Art Essay Critique: Rock n Roll

In a time enduring war, controversy, segregation, and rebellion a captivating style of music emerged, “Rock N Roll”. The year was 1954; Bill Haley & His Comets released a hit record “Rock Around the Clock” that took music from R&B to Rock N Roll. Following Bill Haley & His Comets, Rock N Roll records charged to the top of Billboard Charts, enthralling youth across the nation. These same years that Elvis was becoming The King, Rosa Parks had started the Montgomery Bus Boycott and Hugh Hefner produced Playboy. It would be a far stretch of the truth to say Rock desegregated our country and deemed mini-skirts acceptable. Still, Rock N Roll was a brilliant stallion that carried a momentum of change in America.

The effects of Rock N Roll on racial equality would not be without it’s musical heritage from the Blues. Slave, or “work” songs and black gospel developed into a rich cultural music after the abolition of slavery. Adopting the guitar and harmonica, the Blues started, a twelve-bar progression in four-four time. Rock N Roll was fashioned from this African-American Blues and white Country music. Here was a time when skin color determined quality of life; a man was lynched, for he was black. In contrast, white and black skinned alike were shaping the face of Rock N Roll.

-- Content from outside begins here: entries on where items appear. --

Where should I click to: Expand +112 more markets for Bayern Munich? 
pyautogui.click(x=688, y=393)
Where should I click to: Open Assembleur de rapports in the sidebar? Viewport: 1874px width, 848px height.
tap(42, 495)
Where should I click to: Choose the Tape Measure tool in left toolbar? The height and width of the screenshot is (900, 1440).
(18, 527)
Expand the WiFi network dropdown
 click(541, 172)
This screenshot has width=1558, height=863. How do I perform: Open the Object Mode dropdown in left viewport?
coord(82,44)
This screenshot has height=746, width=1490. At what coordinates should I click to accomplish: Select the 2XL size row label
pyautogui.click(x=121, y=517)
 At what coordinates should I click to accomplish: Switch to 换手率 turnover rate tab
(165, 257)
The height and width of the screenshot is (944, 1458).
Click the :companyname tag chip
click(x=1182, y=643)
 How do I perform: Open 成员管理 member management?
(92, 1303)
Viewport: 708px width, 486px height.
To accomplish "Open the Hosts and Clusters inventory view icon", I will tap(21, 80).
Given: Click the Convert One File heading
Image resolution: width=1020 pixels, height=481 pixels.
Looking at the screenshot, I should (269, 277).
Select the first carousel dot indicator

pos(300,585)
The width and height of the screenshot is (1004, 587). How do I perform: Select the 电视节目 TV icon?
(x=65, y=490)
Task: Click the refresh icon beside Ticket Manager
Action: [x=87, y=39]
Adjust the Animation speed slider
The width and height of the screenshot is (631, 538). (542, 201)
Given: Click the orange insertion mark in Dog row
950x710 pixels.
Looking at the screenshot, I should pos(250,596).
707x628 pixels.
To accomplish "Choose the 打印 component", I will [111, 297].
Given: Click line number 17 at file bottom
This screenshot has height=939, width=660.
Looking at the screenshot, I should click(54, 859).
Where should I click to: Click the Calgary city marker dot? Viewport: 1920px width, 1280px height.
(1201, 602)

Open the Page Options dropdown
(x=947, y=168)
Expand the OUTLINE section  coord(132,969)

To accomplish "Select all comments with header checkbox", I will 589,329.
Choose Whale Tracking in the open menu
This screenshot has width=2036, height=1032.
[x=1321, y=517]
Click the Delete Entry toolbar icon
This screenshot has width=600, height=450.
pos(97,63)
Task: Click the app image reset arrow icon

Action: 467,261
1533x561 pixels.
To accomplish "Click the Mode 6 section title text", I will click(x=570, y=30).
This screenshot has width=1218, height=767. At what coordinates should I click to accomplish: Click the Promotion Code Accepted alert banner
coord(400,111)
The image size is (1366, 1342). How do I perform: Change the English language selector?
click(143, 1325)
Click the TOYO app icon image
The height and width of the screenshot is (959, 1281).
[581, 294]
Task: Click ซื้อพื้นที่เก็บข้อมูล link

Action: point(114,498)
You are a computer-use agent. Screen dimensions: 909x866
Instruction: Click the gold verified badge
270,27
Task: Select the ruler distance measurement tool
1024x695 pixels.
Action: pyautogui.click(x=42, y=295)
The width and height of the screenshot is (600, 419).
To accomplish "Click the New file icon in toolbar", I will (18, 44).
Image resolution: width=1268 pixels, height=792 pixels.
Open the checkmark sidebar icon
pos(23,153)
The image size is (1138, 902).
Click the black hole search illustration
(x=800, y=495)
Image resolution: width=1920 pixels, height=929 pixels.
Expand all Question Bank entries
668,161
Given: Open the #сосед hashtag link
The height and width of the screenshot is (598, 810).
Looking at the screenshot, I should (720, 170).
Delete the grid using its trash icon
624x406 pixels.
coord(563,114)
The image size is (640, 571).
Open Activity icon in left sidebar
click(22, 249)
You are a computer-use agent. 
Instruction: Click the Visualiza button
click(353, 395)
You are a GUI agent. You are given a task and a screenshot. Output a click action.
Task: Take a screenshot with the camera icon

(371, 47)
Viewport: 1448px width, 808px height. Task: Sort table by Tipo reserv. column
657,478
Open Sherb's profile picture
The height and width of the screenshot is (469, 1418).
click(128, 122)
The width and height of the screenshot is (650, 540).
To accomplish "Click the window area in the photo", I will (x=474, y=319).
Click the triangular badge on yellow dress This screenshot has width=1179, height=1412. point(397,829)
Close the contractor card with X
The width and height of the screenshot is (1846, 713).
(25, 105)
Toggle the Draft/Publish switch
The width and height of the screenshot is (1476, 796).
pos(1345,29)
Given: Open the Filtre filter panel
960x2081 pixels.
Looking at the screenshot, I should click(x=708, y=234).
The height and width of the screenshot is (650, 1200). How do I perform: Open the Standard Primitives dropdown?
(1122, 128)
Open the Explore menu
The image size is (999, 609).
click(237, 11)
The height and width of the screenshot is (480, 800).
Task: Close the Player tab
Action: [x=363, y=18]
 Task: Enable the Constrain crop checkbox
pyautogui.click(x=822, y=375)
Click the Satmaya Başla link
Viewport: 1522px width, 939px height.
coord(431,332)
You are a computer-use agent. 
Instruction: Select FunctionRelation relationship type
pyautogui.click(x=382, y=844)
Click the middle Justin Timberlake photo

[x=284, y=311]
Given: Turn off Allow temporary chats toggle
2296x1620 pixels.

Rock N Roll was already unruly and had adolescents rebelling against tradition. African-American Chuck Berry stormed the Rock movement with flashy lyrics about fast cars and unfaithful woman. Teenagers nationwide darted to record stores and tuned the radio to dive into the thunder of Chuck’s Maybellene and Sweet Little Sixteen. Rock hit the road and rolled down the highway springing a tightrope of gigs that tipped between carnival and concert. Also, idols inspired outrageous fashions like denim jeans and black leather. Although highly condemned, a legion of fans and Greasers started to know the injustice of segregation. The generation following Rock N Roll soon aged to the frontier of society.

Rock N Roll needed to be radical, needed the Blues, and needed each and every record to defy some margin. Renowned artists such as Paul McCartney, Roger Daltrey, and Bob Dylan took the reins and ushered novel ideas to a new decade.  In 1964 Congress passed the Civil Rights Act, declaring discrimination based on race illegal; this was just one landmark of change. The Beatles “Sgt. Pepper’s Lonely Hearts Club Band” album wins a Grammy award in 1967, the first Rock N Roll album to receive the award. Baby Boomers now owned great stock in America and the common embraced change. Our culture seemed to have been rebuilt from ground-up. Dissimilar, other music has famed tales of uprising since biblical times. Rock N Roll’s gallop harmoniously trod a path to cultural mutiny now testament of history books.